» **INPUT FOR THIS TASK**:
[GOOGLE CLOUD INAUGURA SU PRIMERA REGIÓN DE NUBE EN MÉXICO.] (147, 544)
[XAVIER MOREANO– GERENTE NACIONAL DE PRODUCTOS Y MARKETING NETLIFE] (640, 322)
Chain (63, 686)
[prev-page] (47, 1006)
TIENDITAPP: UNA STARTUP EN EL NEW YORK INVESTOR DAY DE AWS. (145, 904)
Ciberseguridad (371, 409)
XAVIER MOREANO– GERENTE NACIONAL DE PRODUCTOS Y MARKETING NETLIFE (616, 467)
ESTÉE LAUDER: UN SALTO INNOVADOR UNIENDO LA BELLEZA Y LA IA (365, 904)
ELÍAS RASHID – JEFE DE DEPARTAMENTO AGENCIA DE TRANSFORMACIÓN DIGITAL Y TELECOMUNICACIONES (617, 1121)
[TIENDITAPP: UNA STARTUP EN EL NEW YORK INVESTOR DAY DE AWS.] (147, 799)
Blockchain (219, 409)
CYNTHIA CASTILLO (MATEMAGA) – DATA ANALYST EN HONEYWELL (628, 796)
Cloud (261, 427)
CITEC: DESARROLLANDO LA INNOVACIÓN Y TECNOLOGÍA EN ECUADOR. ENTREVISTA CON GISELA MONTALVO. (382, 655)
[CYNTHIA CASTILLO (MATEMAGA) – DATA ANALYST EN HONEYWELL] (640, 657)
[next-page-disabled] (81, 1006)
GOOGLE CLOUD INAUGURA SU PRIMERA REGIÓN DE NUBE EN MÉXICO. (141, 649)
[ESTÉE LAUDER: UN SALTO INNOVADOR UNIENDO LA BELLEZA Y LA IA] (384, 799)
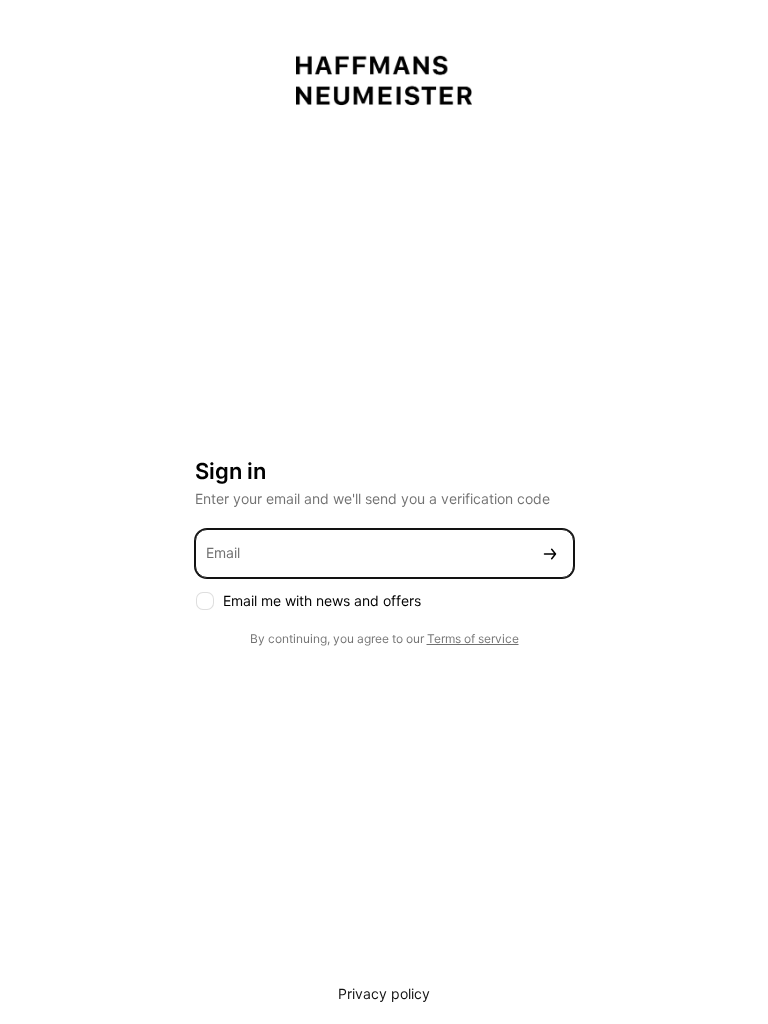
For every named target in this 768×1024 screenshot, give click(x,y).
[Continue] (550, 553)
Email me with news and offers (322, 600)
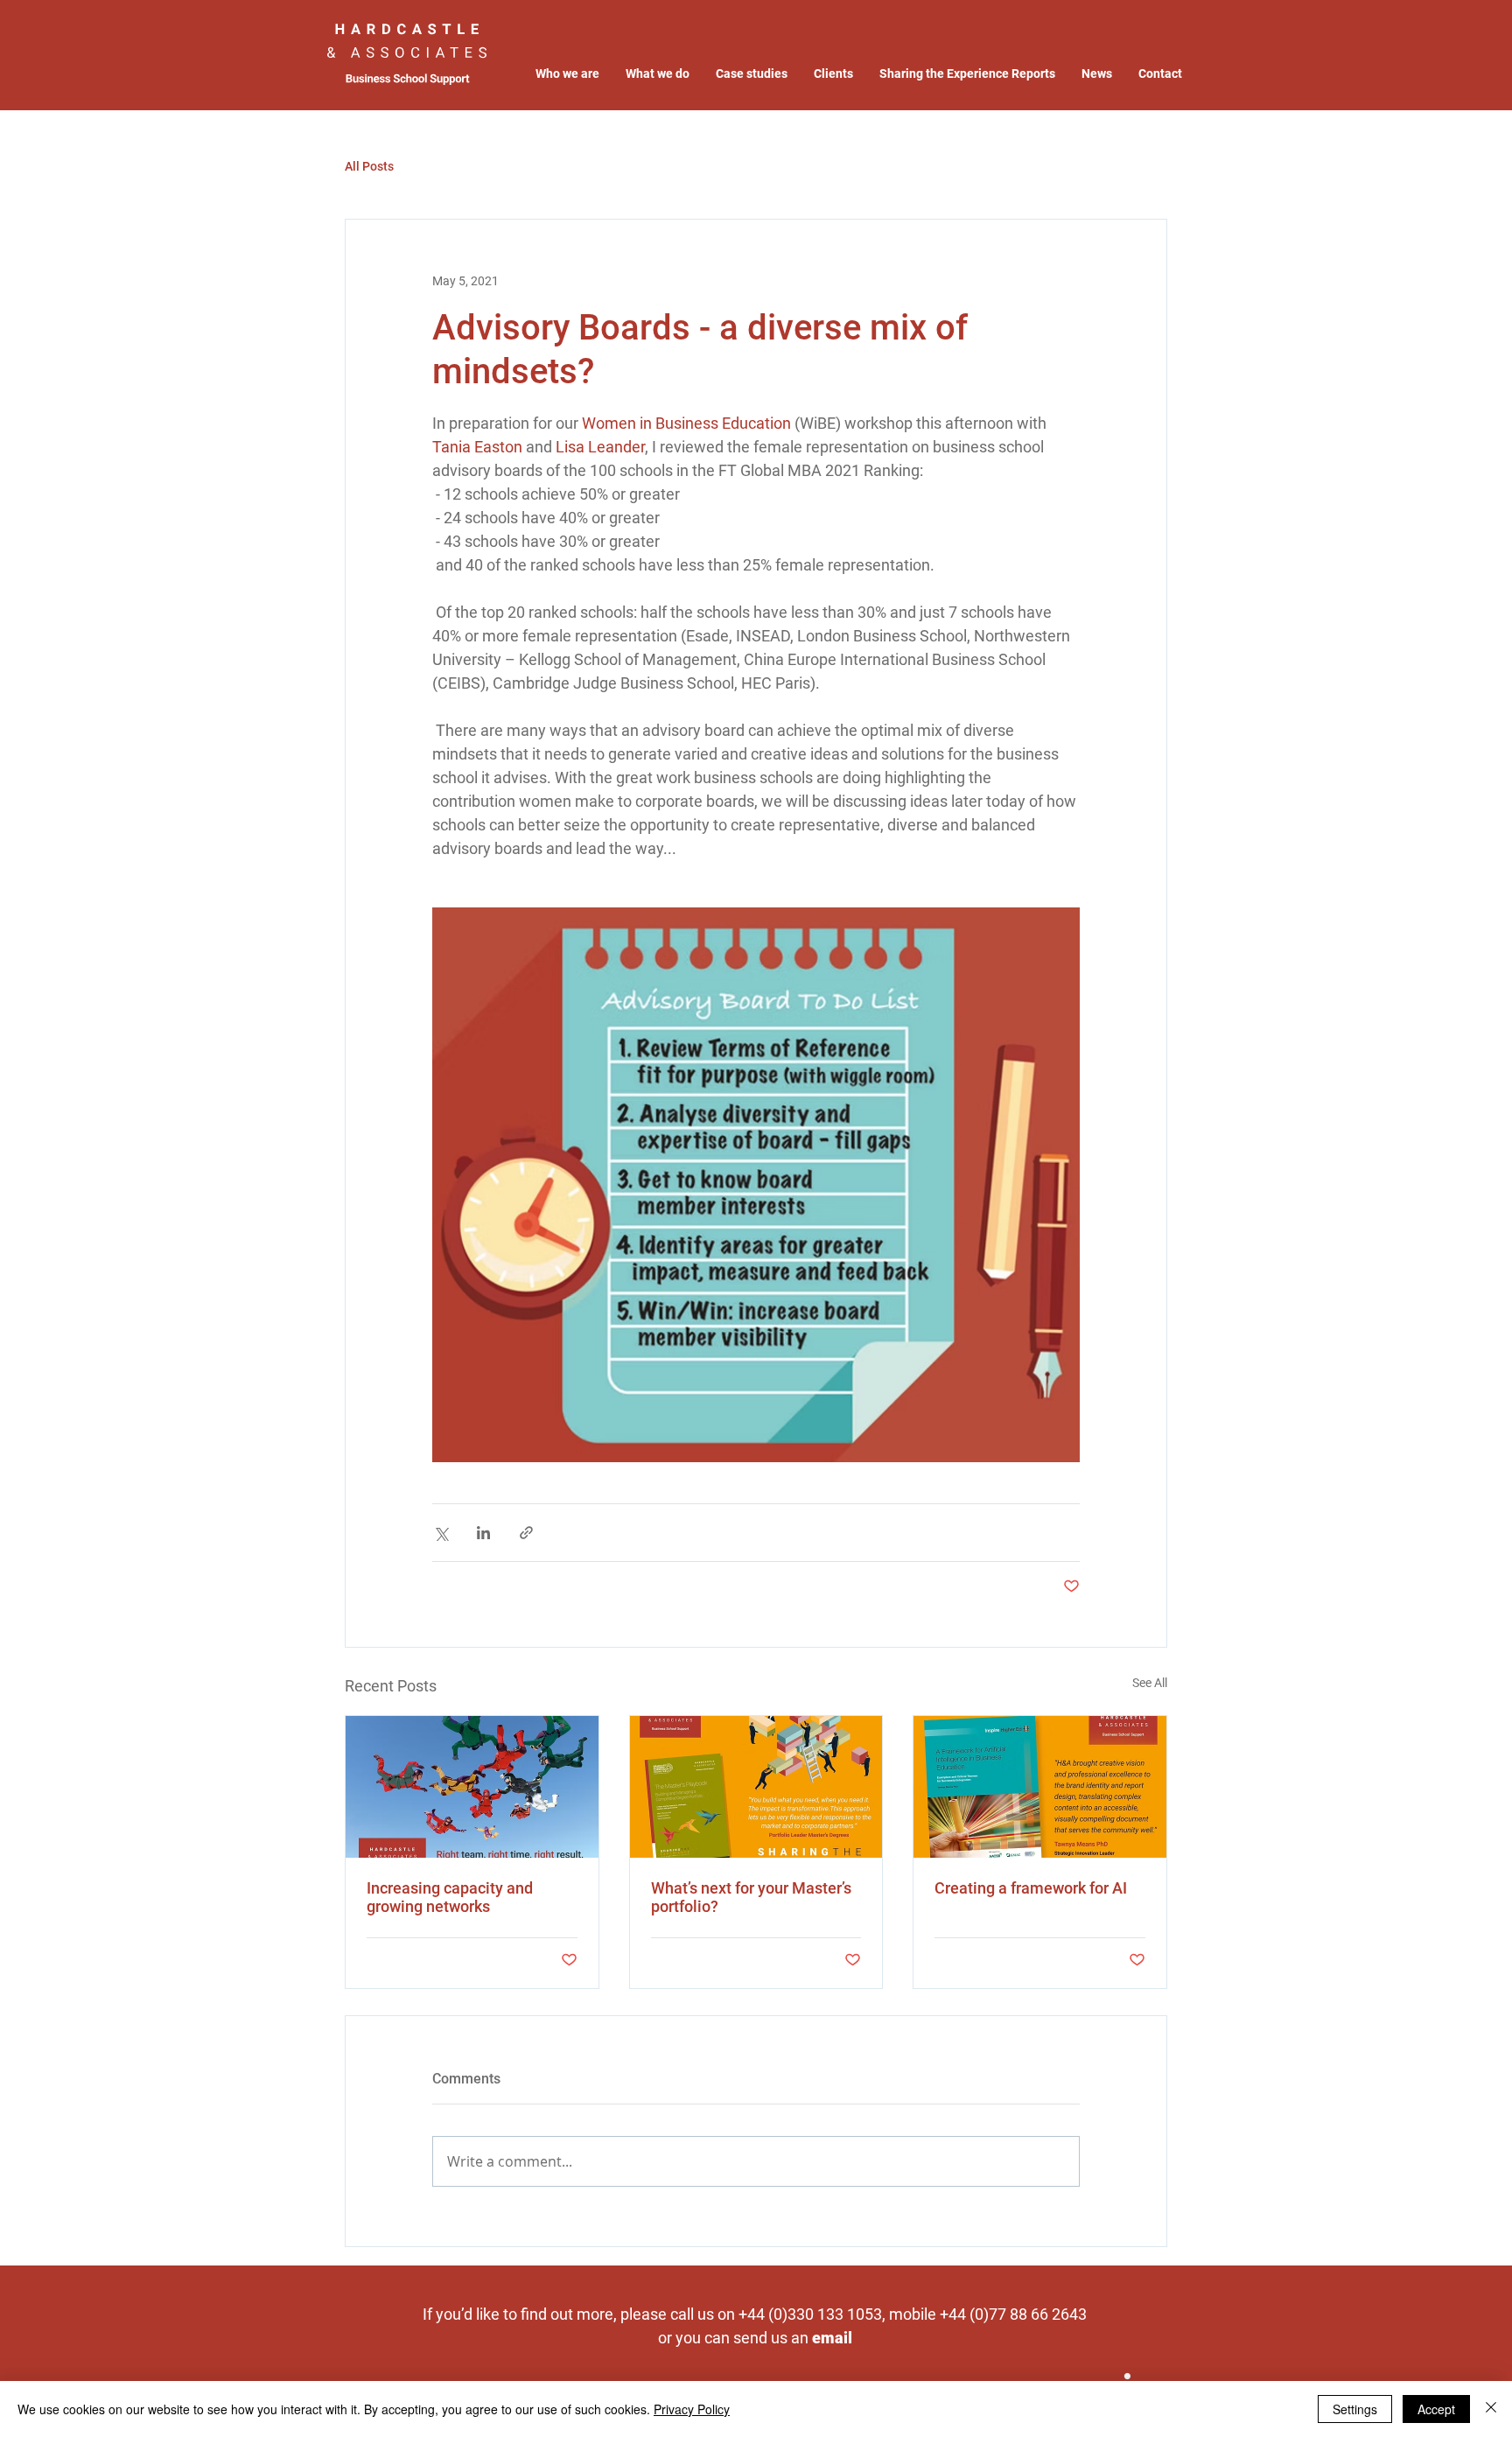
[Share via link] (526, 1532)
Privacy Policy (692, 2409)
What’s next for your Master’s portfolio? (751, 1897)
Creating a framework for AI (1030, 1888)
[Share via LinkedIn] (483, 1532)
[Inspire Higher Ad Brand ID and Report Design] (1040, 1787)
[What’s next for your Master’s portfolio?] (756, 1787)
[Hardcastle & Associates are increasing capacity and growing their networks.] (472, 1787)
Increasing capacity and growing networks (450, 1897)
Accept (1436, 2409)
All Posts (369, 166)
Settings (1355, 2409)
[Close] (1491, 2409)
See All (1149, 1683)
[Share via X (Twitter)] (440, 1532)
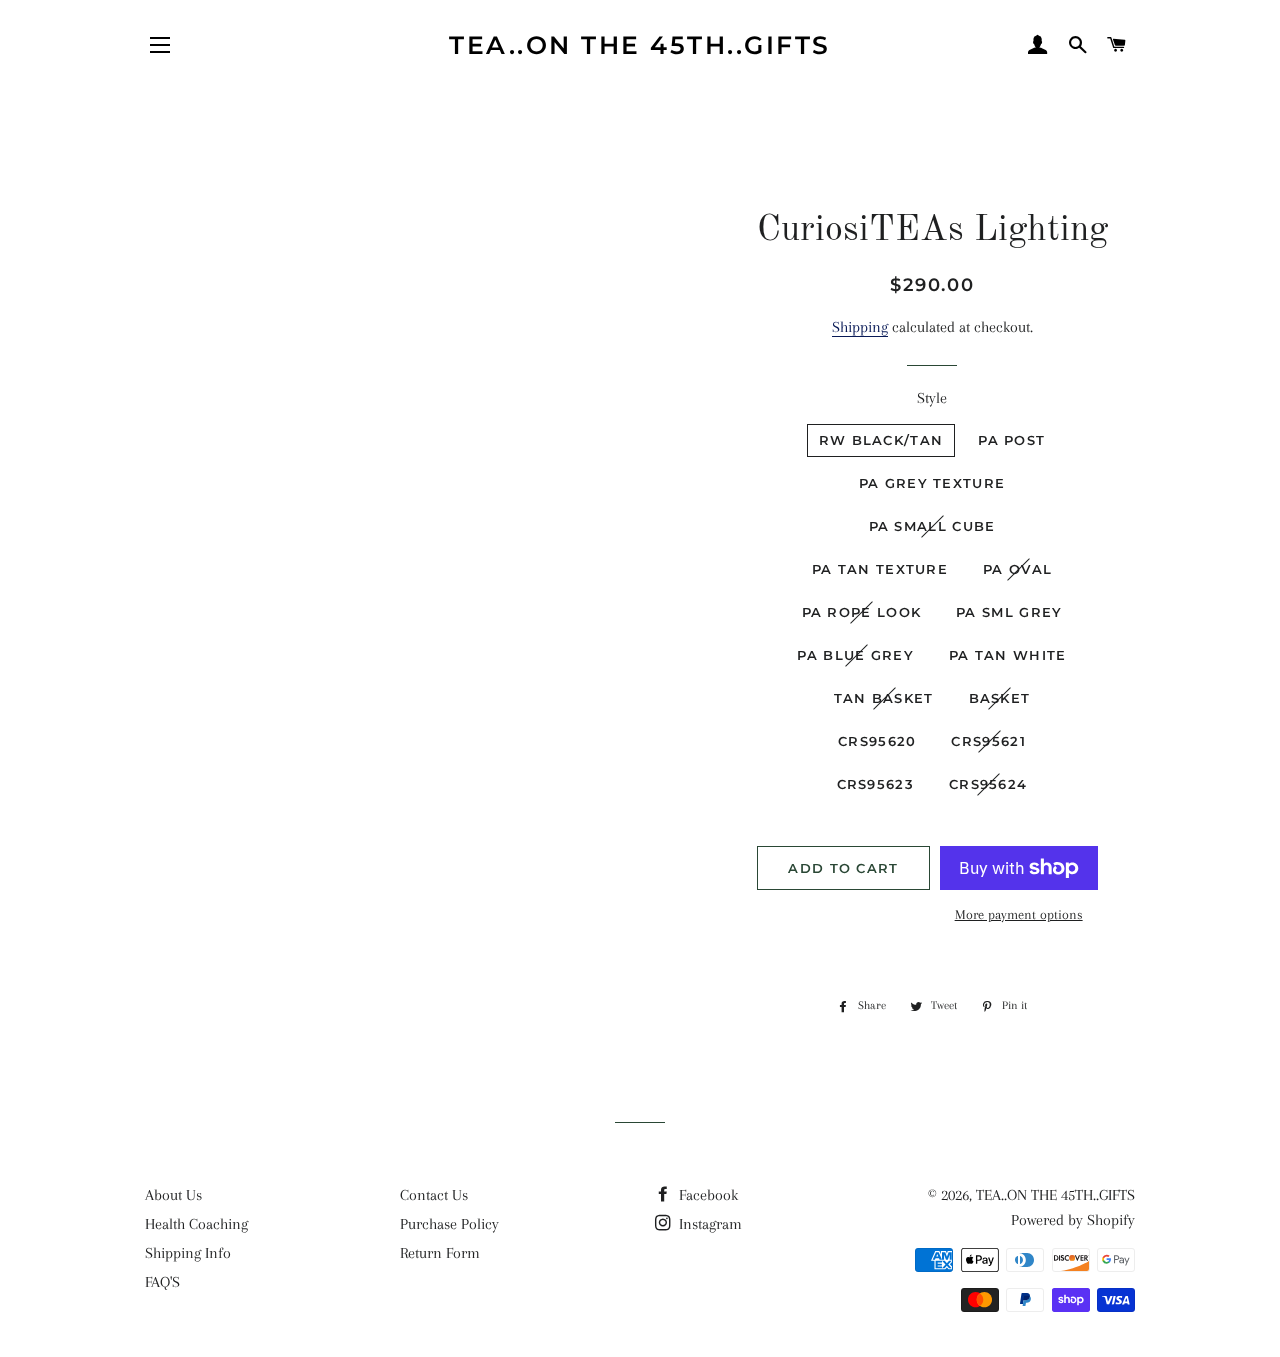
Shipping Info (188, 1253)
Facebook (706, 1195)
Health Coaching (196, 1224)
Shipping (860, 327)
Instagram (708, 1224)
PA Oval (1017, 569)
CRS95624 (988, 784)
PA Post (1011, 440)
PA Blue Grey (855, 655)
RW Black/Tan (881, 440)
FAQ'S (162, 1282)
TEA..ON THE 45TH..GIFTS (640, 45)
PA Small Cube (932, 526)
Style (932, 398)
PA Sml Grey (1009, 612)
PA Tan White (1008, 655)
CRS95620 (877, 741)
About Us (173, 1195)
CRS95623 (875, 784)
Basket (1000, 698)
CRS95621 (988, 741)
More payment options (1019, 914)
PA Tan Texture (880, 569)
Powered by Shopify (1073, 1220)
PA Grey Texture (932, 483)
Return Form (440, 1253)
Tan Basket (884, 698)
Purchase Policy (449, 1224)
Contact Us (434, 1195)
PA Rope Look (862, 612)
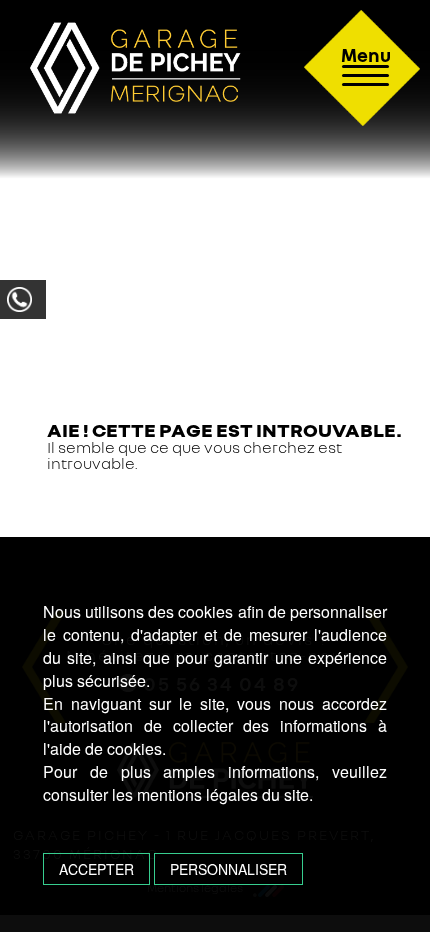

» **TO DO**: The lines above should be transcribed exactly, with every image removed.

» **WRITTEN SOLUTION**:
[GOOGLE CLOUD INAUGURA SU PRIMERA REGIÓN DE NUBE EN MÉXICO.] (147, 544)
[XAVIER MOREANO– GERENTE NACIONAL DE PRODUCTOS Y MARKETING NETLIFE] (640, 322)
Chain (63, 686)
[prev-page] (47, 1006)
TIENDITAPP: UNA STARTUP EN EL NEW YORK INVESTOR DAY DE AWS. (145, 904)
Ciberseguridad (371, 409)
XAVIER MOREANO– GERENTE NACIONAL DE PRODUCTOS Y MARKETING NETLIFE (616, 467)
ESTÉE LAUDER: UN SALTO INNOVADOR UNIENDO LA BELLEZA Y LA IA (365, 904)
ELÍAS RASHID – JEFE DE DEPARTAMENTO AGENCIA DE TRANSFORMACIÓN DIGITAL Y TELECOMUNICACIONES (617, 1121)
[TIENDITAPP: UNA STARTUP EN EL NEW YORK INVESTOR DAY DE AWS.] (147, 799)
Blockchain (219, 409)
CYNTHIA CASTILLO (MATEMAGA) – DATA ANALYST EN HONEYWELL (628, 796)
Cloud (261, 427)
CITEC: DESARROLLANDO LA INNOVACIÓN Y TECNOLOGÍA EN ECUADOR. ENTREVISTA CON GISELA MONTALVO. (382, 655)
[CYNTHIA CASTILLO (MATEMAGA) – DATA ANALYST EN HONEYWELL] (640, 657)
[next-page-disabled] (81, 1006)
GOOGLE CLOUD INAUGURA SU PRIMERA REGIÓN DE NUBE EN MÉXICO. (141, 649)
[ESTÉE LAUDER: UN SALTO INNOVADOR UNIENDO LA BELLEZA Y LA IA] (384, 799)
For every named target in this 768×1024 screenshot, give click(x,y).
[Continue] (550, 553)
Email me with news and offers (322, 600)
[Share via link] (526, 1532)
Privacy Policy (692, 2409)
What’s next for your Master’s portfolio? (751, 1897)
Creating a framework for AI (1030, 1888)
[Share via LinkedIn] (483, 1532)
[Inspire Higher Ad Brand ID and Report Design] (1040, 1787)
[What’s next for your Master’s portfolio?] (756, 1787)
[Hardcastle & Associates are increasing capacity and growing their networks.] (472, 1787)
Increasing capacity and growing networks (450, 1897)
Accept (1436, 2409)
All Posts (369, 166)
Settings (1355, 2409)
[Close] (1491, 2409)
See All (1149, 1683)
[Share via X (Twitter)] (440, 1532)
Shipping Info (188, 1253)
Facebook (706, 1195)
Health Coaching (196, 1224)
Shipping (860, 327)
Instagram (708, 1224)
PA Oval (1017, 569)
CRS95624 (988, 784)
PA Post (1011, 440)
PA Blue Grey (855, 655)
RW Black/Tan (881, 440)
FAQ'S (162, 1282)
TEA..ON THE 45TH..GIFTS (640, 45)
PA Small Cube (932, 526)
Style (932, 398)
PA Sml Grey (1009, 612)
PA Tan White (1008, 655)
CRS95620 (877, 741)
About Us (173, 1195)
CRS95623 (875, 784)
Basket (1000, 698)
CRS95621 (988, 741)
More payment options (1019, 914)
PA Tan Texture (880, 569)
Powered by Shopify (1073, 1220)
PA Grey Texture (932, 483)
Return Form (440, 1253)
Tan Basket (884, 698)
Purchase Policy (449, 1224)
Contact Us (434, 1195)
PA Rope Look (862, 612)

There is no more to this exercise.